## 13.2 Computing the average value

The average (or *location*, or *centre*, or *typical value*) for
*quantitative sample data* can be described
in many ways;
the two most common ways are:

- the
**sample mean**(or*sample arithmetic mean*), which estimate the population mean; and - the
**sample median**, which estimates the population median.

In both cases,
the population parameter is
*estimated* by a sample statistic.
Understanding
whether to use the mean or median is important.

**Think 13.1 (Difference between averages) **Consider the daily river flow volume (called ‘streamflow’) at the Mary River from 01 October 1959 to 17 January 2019,
summarised by month in Table 13.1
(from Queensland DNRM).

The ‘average’ daily streamflow in February could be quoted using either the mean or the median;
but the two give *very* different values for the ‘average’:

- the
*mean*daily flow is 1123.2ML. - the
*median*daily flow is 146.1ML.

Month | Mean | Median |
---|---|---|

Jan | 849.3 | 71.3 |

Feb | 1123.2 | 146.1 |

Mar | 793.9 | 194.9 |

Apr | 622.5 | 141.7 |

May | 348.4 | 118.4 |

Jun | 378.7 | 83.6 |

Jul | 259.3 | 68.8 |

Aug | 108.6 | 55.5 |

Sep | 100.9 | 48.0 |

Oct | 151.2 | 37.6 |

Nov | 186.6 | 45.3 |

Dec | 330.8 | 64.1 |

### 13.2.1 Computing the average: The mean

The mean of the population is denoted by \(\mu\), and its value is almost always unknown.

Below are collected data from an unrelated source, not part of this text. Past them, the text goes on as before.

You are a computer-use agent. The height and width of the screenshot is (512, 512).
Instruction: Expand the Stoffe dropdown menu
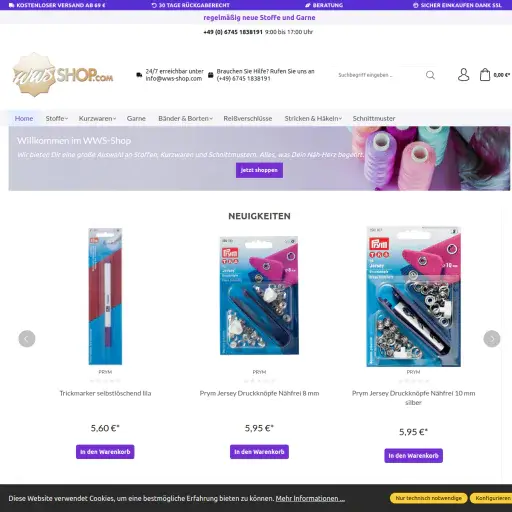pyautogui.click(x=57, y=118)
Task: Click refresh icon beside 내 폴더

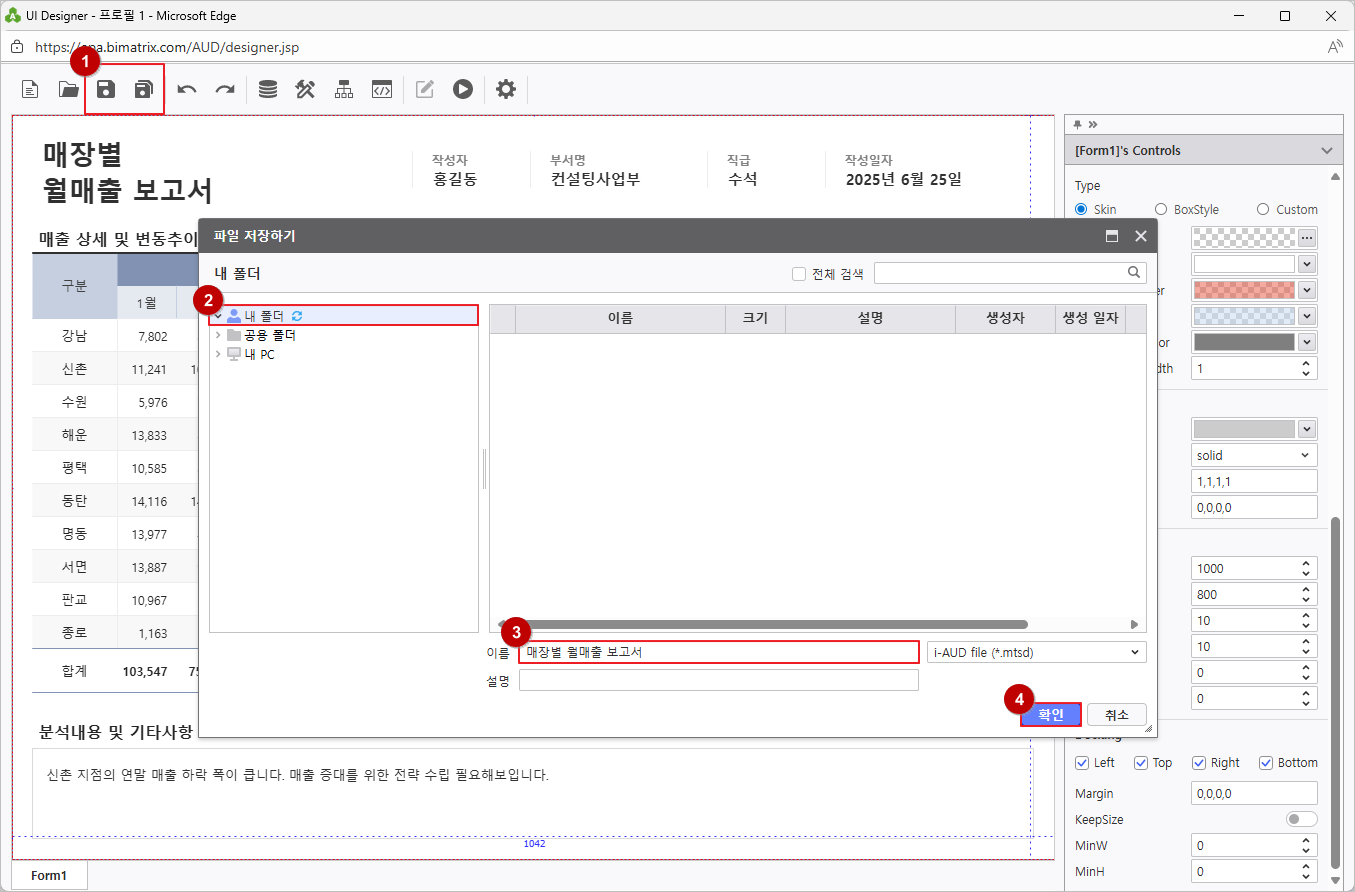Action: click(x=297, y=316)
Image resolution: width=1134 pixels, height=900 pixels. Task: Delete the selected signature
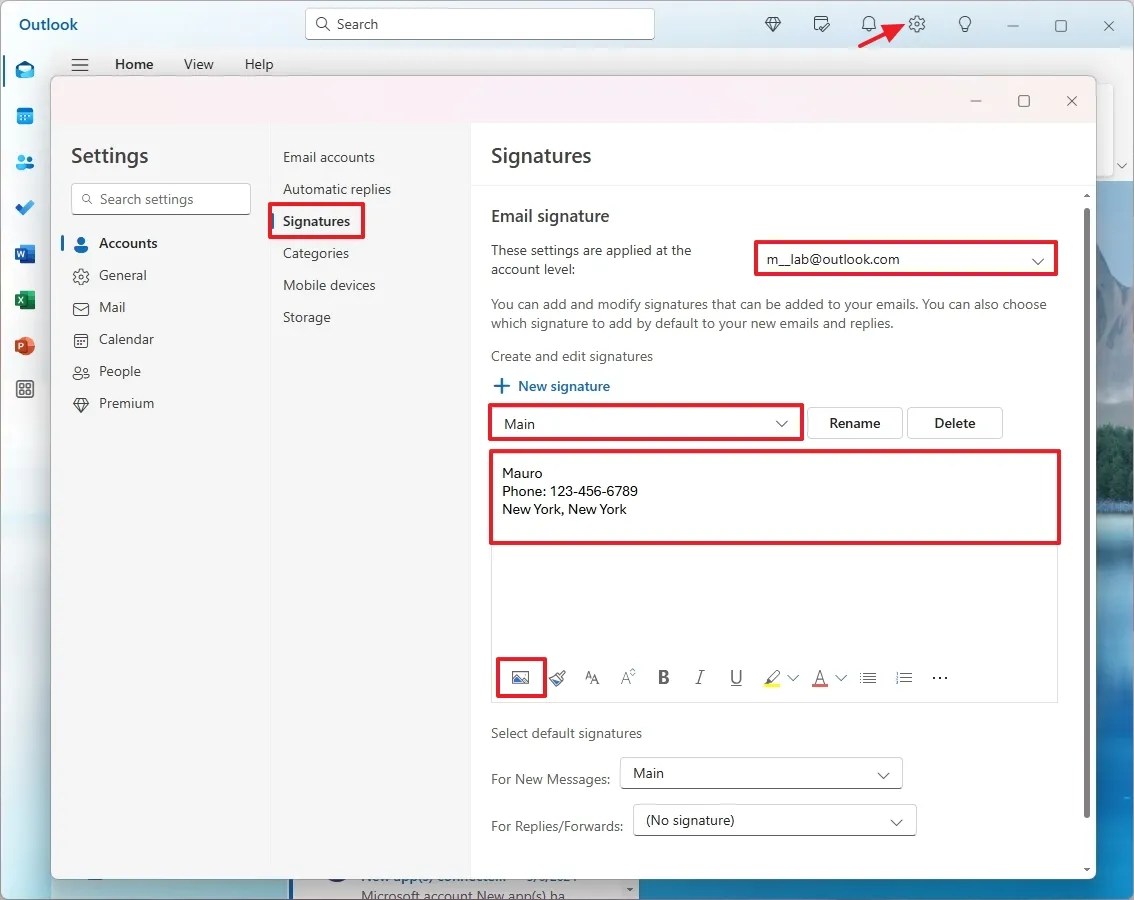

Instead, the mean of the population is *estimated* by the mean of the sample,
which is denoted by \(\bar{x}\) (an \(x\) with a line above it).
In this context,
the unknown *parameter* is \(\mu\),
and the *statistic* is \(\bar{x}\).
The sample mean is used to *estimate* the population mean.

The Greek letter \(\mu\) is pronounced ‘myoo,’ as in **mu**sic.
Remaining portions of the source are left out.